Patient story: Dementia carer is passionate about research after getting involved
Patient story: Frank Arrojo
For Frank Arrojo, taking part in dementia research helped him better understand the condition. He was once a carer for his late mother, who lived with dementia for many years.
Learning more about dementia has been bittersweet for Frank. He now better understands how carers can help but wishes he had this knowledge sooner. “I always think about what if only then, when I was caring for my mum, I knew what I know now”, says Frank.
Noticing the first signs of dementia in a loved one can be upsetting. Frank found it difficult when his mum’s behaviour started to change. He said, “When I was growing up, mum was a fun loving, love life, personality. But there came a point in her later life where she sort of flipped her personality to become a much more serious person.”
Frank also noticed his mum often repeating questions and not always remembering basic details about their routine. “When that started happening, I thought, ‘well, that's what happens to you when you get older.’ Now I know that's not a normal part of ageing”, he said.
"If we don't have hope, where will we be?"
Using his experiences to help others, Frank gets involved with dementia research in North West London. He is passionate about improving the lives of those impacted by the condition. He has taken part in many survey studies, proving valuable insight into dementia from a carer’s perspective.

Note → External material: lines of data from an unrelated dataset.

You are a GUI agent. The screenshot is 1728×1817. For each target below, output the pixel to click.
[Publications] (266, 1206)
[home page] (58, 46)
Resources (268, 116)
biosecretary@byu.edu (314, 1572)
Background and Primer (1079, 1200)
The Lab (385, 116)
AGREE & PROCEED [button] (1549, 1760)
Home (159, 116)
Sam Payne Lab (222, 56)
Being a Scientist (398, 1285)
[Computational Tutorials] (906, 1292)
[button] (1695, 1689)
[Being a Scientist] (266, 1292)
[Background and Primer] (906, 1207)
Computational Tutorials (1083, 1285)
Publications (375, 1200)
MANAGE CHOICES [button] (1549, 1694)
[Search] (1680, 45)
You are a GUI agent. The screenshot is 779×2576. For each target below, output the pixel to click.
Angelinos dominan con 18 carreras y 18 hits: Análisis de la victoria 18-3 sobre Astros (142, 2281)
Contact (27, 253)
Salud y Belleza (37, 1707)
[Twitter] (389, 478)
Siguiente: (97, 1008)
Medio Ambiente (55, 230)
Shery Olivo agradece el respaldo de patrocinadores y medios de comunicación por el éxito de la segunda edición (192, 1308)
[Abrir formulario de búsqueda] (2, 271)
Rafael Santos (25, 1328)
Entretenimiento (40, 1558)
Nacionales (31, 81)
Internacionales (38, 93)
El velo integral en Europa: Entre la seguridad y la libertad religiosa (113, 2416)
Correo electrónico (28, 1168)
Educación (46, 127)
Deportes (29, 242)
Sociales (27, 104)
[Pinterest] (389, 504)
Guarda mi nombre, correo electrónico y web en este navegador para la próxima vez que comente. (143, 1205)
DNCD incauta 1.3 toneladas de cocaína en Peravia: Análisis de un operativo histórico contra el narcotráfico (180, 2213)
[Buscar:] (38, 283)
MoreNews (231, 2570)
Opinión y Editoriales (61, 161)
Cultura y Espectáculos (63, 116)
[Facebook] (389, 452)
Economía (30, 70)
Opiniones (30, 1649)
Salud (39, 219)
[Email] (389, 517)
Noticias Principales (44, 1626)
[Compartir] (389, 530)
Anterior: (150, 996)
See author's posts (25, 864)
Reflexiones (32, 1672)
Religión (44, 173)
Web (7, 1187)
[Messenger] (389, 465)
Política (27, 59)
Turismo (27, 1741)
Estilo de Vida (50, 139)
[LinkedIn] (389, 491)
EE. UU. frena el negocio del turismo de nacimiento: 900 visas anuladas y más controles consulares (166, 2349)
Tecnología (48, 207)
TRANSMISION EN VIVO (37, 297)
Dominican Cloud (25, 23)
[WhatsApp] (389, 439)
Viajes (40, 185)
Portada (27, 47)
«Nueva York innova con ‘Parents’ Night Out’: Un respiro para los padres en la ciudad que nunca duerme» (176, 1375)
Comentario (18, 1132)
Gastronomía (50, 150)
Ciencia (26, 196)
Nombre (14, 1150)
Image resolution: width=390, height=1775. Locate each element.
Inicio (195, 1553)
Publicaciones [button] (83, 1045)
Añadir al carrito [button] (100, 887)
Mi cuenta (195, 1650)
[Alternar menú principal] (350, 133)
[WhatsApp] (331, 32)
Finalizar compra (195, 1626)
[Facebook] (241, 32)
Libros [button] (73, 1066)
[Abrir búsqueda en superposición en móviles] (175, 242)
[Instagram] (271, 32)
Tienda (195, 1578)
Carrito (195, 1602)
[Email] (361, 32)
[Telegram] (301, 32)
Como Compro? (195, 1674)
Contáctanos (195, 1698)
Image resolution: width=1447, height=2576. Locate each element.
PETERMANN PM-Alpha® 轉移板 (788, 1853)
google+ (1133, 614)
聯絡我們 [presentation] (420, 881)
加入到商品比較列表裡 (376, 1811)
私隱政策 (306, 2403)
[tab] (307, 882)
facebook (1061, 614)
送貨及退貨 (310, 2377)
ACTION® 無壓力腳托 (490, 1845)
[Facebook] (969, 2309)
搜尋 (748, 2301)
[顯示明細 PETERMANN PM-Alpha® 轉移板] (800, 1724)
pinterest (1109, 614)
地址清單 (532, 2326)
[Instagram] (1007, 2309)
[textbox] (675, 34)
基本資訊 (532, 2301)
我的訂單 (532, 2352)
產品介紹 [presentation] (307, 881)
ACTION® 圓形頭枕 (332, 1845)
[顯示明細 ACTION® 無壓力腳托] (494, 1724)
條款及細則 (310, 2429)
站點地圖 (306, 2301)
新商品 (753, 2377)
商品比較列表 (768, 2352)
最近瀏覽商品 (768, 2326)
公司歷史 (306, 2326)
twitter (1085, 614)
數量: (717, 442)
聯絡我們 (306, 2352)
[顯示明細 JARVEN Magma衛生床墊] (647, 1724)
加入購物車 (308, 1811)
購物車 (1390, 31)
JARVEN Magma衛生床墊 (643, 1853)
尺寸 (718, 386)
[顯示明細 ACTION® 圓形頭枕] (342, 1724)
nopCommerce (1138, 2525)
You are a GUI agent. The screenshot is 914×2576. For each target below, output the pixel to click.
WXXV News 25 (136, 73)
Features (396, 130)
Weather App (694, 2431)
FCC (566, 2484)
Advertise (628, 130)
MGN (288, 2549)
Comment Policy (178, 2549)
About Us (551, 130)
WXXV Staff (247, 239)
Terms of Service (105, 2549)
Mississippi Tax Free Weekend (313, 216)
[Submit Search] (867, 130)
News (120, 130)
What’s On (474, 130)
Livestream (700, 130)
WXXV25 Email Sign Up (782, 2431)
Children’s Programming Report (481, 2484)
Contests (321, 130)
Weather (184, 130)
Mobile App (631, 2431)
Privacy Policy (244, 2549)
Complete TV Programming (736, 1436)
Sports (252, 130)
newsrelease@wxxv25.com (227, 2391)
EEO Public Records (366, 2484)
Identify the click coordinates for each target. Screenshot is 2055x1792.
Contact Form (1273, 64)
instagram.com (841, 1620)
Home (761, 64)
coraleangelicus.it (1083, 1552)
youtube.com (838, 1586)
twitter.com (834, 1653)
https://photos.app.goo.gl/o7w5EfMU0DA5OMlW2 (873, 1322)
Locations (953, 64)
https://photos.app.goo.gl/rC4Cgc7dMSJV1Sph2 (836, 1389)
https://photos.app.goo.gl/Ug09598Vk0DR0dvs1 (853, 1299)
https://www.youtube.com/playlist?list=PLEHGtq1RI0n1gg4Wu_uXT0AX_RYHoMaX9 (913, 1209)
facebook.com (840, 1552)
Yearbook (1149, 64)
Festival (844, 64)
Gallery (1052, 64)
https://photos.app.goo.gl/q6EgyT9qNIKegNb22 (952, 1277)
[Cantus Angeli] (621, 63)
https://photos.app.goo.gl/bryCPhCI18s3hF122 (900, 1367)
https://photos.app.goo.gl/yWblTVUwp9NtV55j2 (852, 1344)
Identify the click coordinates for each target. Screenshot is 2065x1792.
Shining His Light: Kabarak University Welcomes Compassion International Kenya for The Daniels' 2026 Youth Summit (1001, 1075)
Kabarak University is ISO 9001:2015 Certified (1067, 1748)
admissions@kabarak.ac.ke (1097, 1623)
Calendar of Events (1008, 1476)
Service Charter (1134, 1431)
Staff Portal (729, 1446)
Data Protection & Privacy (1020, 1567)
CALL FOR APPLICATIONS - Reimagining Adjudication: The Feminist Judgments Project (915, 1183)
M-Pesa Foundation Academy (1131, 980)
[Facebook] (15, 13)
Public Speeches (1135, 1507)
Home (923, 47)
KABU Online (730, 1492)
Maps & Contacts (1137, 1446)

He is an active member of the Alzheimer’s Society and TIDE (Together in Dementia Everyday). He has also set up three carer support groups in Brent. He is in regular contact with 50 carers and promotes the benefits of taking part in research. Frank said, “The main reason that I got drawn into being involved in all the work I do is because I had a tough time caring for my late mum. Life wasn't easy.”
A lot of work has been done to raise awareness of dementia. But Frank admits there is still a lack of understanding among the wider population. “In terms of society’s attitudes, I would say there’s been a slight improvement. But I don't think it's major”, he said.
Frank recognises that taking part in research will help improve people’s lives. He said: “If we don't get involved, how are we going to make any progress with dementia, whether it's treatments, whether it's improving care, whether it's society understanding more about dementia?”
He added, “Without your help, without people with dementia, without carers help, how can we make any progress?”
Frank’s dedication to dementia research has been inspired by his own experience as a carer. He wants to help others in similar situations. He is hopeful that research will continue to improve the lives of those impacted. He said, “If we don't have hope, where will we be?”